Among the lines of the material below, how many carry the word "Given"? Only the number is wanted.

» Task data:
┄┄┄┄┄┄┄┄┄┄
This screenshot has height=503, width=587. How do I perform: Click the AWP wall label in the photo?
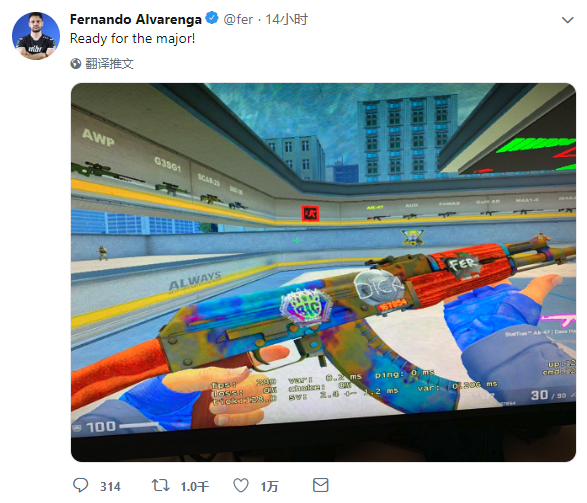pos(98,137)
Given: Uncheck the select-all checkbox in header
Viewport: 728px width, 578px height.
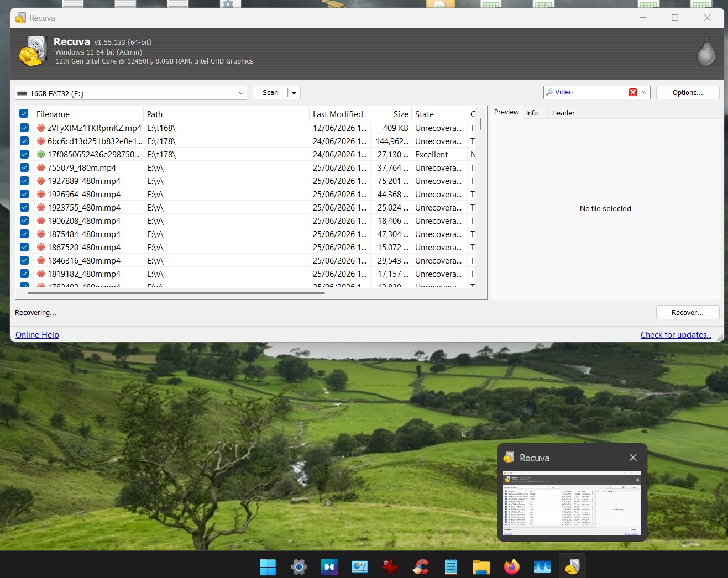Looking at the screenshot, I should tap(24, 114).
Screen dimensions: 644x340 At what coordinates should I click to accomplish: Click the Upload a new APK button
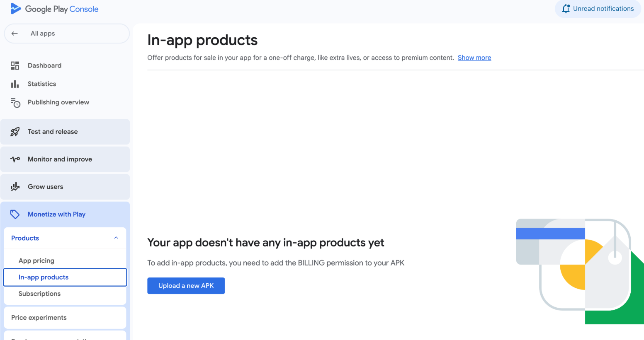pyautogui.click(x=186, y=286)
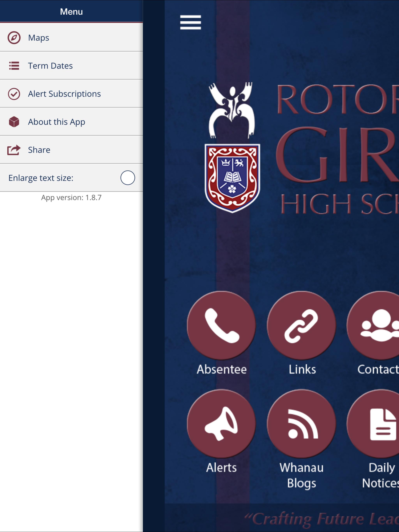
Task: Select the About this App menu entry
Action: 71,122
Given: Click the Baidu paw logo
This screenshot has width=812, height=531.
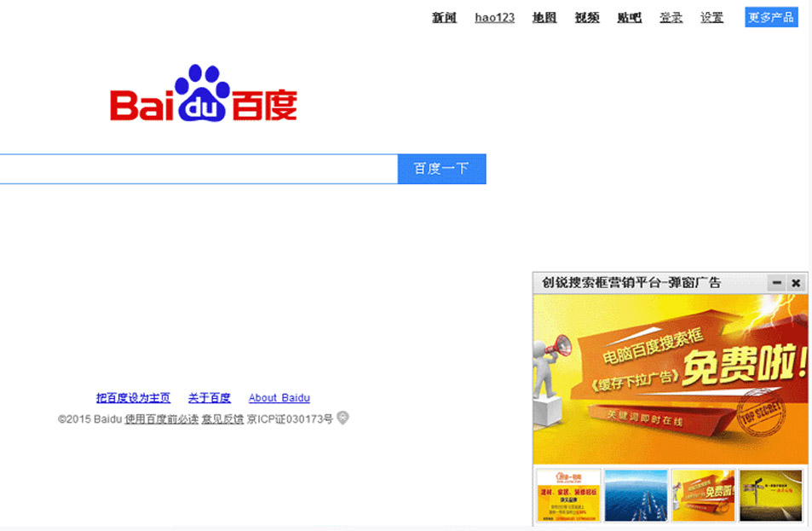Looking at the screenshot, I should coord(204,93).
┄┄┄┄┄┄┄┄┄┄
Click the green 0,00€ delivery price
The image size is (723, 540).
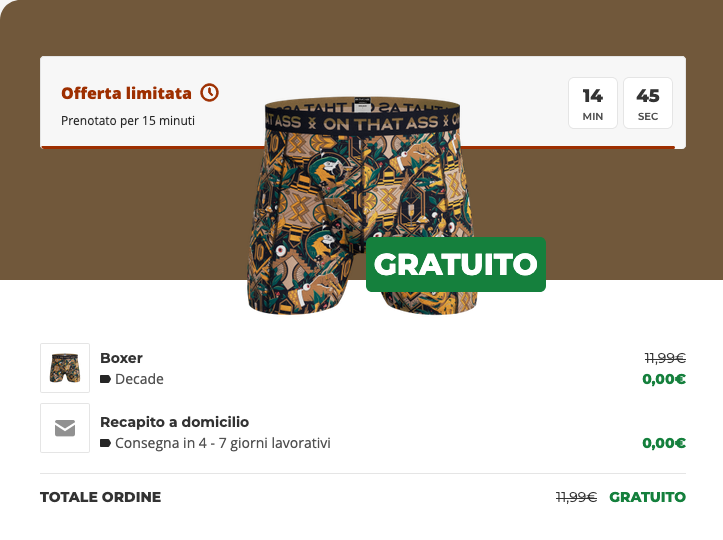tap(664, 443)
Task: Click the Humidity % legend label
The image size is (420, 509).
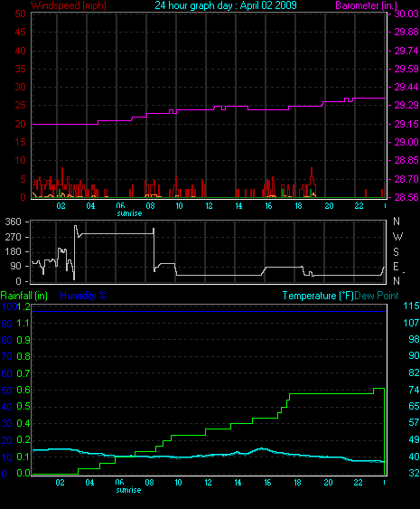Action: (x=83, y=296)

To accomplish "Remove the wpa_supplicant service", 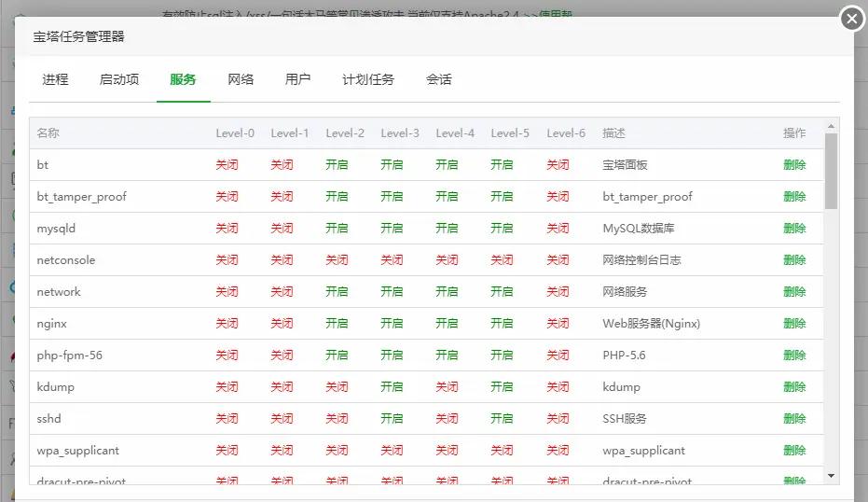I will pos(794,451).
┄┄┄┄┄┄┄┄┄┄
» Result: 2